Sulfated Fe₂O₃–TiO₂ (SFT) has been synthesized by an organic-free method employing ilmenite ore. Various SFT samples were prepared by drying and calcining over 100–900 °C. The XRD patterns of the system showed the presence of anatase and rutile phases of TiO₂ and Fe₂O₃. The XRF analysis and DRIFT spectra demonstrated the presence of sulfate moieties, with their content being ≥8.1 wt% for samples calcined at ≤500 °C. The number of Brønsted and Lewis acid sites of the samples calcined at ≤500 °C was found to be nearly the same as that observed from pyridine adsorption measurements. The SFT samples were found to be thermally stable up to 500 °C. The SFT samples exhibited catalytic activity for the ortho-alkylation of phenol with tert-butanol.
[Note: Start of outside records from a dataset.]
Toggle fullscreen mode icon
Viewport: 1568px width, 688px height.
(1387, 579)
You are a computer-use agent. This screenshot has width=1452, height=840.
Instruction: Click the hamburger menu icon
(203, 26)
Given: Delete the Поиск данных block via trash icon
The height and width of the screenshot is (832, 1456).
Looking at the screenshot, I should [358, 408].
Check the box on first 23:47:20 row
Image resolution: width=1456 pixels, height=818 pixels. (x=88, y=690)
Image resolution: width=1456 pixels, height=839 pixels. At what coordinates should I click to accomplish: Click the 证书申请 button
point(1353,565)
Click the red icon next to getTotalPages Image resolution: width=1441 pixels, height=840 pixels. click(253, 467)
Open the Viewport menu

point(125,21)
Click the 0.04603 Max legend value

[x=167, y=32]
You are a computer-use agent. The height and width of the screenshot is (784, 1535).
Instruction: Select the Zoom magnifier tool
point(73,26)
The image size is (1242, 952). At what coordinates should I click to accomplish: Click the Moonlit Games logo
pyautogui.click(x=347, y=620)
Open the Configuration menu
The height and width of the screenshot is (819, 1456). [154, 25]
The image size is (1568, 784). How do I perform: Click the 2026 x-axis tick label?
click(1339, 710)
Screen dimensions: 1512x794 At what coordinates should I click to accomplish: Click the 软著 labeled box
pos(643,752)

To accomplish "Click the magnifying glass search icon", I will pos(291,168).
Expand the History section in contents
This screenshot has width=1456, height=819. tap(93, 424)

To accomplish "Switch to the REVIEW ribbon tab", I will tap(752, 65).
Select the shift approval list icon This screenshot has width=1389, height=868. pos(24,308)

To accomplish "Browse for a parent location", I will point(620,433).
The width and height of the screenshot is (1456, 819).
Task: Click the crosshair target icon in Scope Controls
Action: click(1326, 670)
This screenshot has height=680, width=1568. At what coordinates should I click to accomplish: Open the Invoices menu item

The activity for the SFT samples calcined at ≤500 °C was 5–8 times greater than that for the samples calcined at 700 and 900 °C. The decrease in the catalytic activity of the samples in the latter cases is due to the decreased acidity of the catalysts arising from the removal of sulfate species on calcination. The sulfated Fe₂O₃–TiO₂ catalyst exhibited greater activity than similar higher surface area materials.